Perdão e multiculturalismo: chaves para a nova lei indígena
No âmbito da apresentação da Lei Geral dos Direitos dos Povos Indígenas e Afro-mexicanos, o governo federal insistiu na importância do perdão histórico para com a Espanha. Durante a conferência matinal no Palácio Nacional, o rei Felipe VI foi reconhecido pelas declarações sobre os abusos durante a Conquista.
“O perdão engrandece o povo. O mais importante para o México é a identidade que o reconhecimento do povo representa”, afirmaram porta-vozes oficiais.
A discussão centrou-se na necessidade de superar uma visão eurocêntrica.
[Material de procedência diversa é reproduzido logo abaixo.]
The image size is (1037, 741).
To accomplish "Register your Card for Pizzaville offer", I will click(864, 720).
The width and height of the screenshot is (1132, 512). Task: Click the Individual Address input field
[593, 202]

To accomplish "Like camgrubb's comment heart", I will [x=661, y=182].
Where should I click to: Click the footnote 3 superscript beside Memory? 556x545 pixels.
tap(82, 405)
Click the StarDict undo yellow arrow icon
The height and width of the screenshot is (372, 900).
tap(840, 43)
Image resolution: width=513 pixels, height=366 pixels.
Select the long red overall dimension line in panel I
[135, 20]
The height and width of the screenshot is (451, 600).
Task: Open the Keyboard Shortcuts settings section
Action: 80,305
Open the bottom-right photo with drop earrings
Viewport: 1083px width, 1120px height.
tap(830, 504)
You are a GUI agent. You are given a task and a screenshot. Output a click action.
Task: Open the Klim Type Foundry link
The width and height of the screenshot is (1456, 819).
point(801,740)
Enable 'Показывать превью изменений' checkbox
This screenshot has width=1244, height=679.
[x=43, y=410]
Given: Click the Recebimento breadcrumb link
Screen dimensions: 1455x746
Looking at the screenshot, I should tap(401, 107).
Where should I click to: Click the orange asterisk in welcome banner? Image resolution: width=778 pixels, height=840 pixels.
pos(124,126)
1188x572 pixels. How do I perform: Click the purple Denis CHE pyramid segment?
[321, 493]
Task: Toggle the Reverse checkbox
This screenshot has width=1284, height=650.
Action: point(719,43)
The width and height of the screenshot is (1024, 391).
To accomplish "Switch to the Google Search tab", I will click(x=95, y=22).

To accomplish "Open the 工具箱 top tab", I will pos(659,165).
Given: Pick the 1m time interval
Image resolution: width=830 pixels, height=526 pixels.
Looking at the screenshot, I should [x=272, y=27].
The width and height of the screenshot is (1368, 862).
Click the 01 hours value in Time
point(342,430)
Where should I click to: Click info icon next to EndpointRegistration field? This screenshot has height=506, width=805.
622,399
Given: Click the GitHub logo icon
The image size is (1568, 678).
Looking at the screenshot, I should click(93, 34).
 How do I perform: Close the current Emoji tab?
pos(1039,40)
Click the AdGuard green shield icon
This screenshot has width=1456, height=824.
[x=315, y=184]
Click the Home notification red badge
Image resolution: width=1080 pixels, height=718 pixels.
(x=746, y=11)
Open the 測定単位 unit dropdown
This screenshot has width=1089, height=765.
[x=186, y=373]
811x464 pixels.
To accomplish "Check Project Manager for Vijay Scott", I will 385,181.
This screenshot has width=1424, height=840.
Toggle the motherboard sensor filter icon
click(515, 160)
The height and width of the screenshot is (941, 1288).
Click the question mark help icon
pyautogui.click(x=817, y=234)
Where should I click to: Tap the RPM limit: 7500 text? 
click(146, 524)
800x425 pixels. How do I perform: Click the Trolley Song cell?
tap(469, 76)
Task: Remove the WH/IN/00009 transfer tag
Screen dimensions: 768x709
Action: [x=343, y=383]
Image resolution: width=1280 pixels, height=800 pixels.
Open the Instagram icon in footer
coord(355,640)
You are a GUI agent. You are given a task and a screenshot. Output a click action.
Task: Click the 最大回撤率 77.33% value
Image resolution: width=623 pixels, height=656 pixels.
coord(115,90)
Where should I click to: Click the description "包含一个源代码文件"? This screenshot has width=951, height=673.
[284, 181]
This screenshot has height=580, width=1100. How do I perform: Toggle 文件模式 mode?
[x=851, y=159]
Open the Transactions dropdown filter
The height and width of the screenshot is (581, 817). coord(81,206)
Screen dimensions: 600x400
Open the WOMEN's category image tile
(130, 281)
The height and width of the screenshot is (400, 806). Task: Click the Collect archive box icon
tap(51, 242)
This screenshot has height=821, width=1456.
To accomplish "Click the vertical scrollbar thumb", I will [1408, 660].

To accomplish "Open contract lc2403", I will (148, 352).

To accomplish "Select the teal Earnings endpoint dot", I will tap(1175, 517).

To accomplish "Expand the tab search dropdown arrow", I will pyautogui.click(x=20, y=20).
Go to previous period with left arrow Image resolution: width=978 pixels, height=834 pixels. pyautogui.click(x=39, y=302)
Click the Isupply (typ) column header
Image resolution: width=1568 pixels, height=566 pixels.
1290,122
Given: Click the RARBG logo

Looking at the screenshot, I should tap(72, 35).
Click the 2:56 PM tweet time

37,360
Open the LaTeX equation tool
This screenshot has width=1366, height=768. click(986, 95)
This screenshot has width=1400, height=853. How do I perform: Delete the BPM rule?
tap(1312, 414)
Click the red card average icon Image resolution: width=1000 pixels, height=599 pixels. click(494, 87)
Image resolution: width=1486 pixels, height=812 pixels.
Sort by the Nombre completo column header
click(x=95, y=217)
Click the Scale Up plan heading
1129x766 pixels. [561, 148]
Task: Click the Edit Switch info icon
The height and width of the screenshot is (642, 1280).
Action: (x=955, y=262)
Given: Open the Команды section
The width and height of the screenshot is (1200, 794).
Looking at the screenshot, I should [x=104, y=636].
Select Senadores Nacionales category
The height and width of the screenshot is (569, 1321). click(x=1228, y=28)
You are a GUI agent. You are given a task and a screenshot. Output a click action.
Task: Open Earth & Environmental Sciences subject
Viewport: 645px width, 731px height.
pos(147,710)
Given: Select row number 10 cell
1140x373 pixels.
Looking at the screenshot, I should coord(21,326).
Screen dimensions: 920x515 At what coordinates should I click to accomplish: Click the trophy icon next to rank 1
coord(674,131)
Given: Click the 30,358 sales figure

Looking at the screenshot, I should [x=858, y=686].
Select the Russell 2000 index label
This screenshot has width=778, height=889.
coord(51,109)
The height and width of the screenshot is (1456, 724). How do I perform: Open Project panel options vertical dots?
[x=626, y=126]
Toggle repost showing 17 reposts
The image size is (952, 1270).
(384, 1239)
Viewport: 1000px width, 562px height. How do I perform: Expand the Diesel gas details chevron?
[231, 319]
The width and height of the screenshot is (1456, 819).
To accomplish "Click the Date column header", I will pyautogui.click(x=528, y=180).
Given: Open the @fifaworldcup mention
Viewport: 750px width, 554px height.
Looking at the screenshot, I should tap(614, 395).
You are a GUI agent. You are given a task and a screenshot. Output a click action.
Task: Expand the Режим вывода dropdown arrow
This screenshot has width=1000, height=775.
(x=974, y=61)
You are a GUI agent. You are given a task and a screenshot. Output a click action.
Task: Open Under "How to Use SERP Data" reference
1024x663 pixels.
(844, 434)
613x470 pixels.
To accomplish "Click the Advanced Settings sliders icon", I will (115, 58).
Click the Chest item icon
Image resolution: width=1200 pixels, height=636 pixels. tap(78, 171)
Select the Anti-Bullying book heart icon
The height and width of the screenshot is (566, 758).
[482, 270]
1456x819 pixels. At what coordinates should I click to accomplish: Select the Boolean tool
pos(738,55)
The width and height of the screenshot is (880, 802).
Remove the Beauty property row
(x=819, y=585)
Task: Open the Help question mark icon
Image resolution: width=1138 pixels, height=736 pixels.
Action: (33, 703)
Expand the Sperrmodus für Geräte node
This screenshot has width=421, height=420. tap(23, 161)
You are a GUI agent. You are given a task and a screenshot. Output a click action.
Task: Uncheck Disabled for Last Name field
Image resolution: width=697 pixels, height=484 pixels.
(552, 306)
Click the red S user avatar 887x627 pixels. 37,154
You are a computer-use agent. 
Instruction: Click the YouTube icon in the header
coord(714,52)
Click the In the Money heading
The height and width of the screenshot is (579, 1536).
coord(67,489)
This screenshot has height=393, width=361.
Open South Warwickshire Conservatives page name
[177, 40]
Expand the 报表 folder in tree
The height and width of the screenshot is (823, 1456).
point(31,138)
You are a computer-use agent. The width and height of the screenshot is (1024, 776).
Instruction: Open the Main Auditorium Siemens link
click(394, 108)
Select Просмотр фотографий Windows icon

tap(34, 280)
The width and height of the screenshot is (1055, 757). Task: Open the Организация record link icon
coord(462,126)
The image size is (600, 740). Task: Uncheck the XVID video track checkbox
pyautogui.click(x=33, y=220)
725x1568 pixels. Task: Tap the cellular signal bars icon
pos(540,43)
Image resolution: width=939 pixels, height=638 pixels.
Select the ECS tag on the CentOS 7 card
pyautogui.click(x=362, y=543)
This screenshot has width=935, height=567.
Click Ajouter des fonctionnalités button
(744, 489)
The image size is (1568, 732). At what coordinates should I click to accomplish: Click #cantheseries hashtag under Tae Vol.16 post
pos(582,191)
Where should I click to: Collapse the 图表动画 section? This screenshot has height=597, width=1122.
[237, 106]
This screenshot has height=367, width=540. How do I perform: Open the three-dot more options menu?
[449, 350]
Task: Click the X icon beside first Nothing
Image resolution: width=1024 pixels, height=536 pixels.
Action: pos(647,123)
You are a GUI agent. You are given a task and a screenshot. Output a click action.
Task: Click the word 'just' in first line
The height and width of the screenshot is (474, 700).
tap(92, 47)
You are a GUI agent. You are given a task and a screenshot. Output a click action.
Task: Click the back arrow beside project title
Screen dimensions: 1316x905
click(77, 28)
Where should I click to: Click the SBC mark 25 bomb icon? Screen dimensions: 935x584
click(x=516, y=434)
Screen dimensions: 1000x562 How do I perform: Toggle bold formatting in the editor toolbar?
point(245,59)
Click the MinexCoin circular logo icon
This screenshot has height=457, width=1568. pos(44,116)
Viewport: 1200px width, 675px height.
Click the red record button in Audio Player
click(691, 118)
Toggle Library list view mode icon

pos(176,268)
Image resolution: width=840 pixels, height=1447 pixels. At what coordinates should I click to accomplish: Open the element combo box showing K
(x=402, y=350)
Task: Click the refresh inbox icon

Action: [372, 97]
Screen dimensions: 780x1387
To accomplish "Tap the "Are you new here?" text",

As autoridades salientaram que sem esta mudança o racismo e o classismo continuarão a ser promovidos.
“Se não reconhecermos a visão das grandes civilizações e o valor que o povo deu à identidade coletiva do México, continuaremos a promover o racismo e o classismo”, alertaram.
Após 300 anos de colônia e 200 anos de independência, 20% da população mexicana se identifica como indígena. O governo apelou ao reconhecimento deste multiculturalismo como parte da identidade nacional.
A lei procura garantir direitos e combater a discriminação estrutural que estas comunidades ainda enfrentam.